[[ Provided data, beginning ]]
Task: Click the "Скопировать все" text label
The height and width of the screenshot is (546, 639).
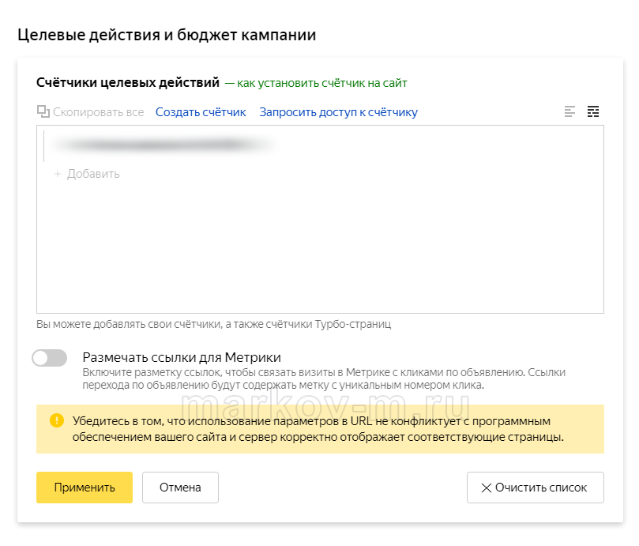Action: point(99,112)
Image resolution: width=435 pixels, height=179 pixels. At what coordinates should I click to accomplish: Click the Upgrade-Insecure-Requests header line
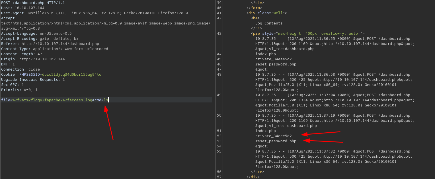33,80
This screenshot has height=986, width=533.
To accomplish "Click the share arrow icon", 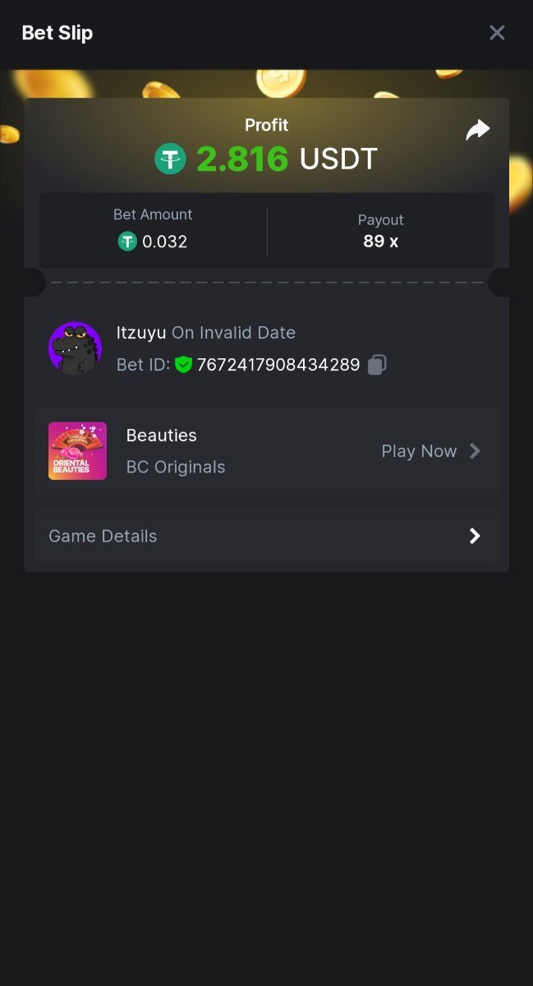I will (x=477, y=130).
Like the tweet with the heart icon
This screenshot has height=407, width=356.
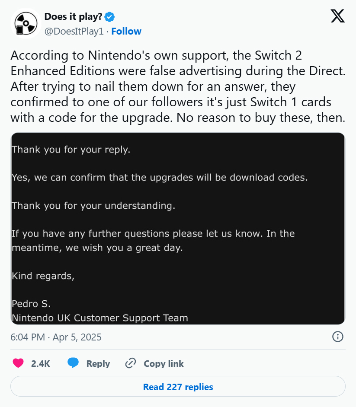pyautogui.click(x=18, y=363)
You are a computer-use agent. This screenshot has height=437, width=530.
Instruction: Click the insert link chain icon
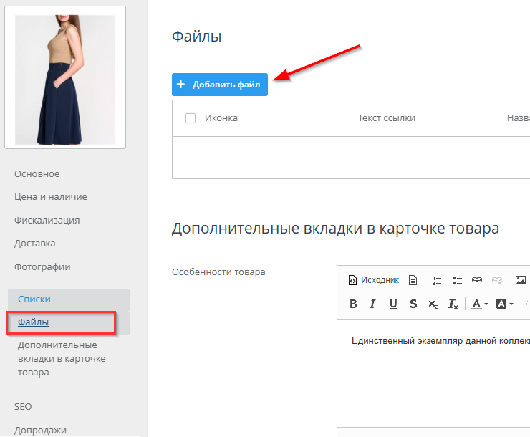tap(477, 280)
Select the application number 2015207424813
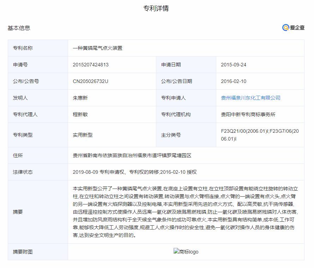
[[ Provided data, end ]]
Only one thing is required: an exact printout of the lines from the line containing "This screenshot has height=407, width=356." through the last line of the records, pictures excluded.

> [Result of this task]:
This screenshot has height=407, width=356.
pyautogui.click(x=18, y=363)
You are a computer-use agent. This screenshot has height=437, width=530.
Instruction: Click the insert link chain icon
tap(477, 280)
Select the application number 2015207424813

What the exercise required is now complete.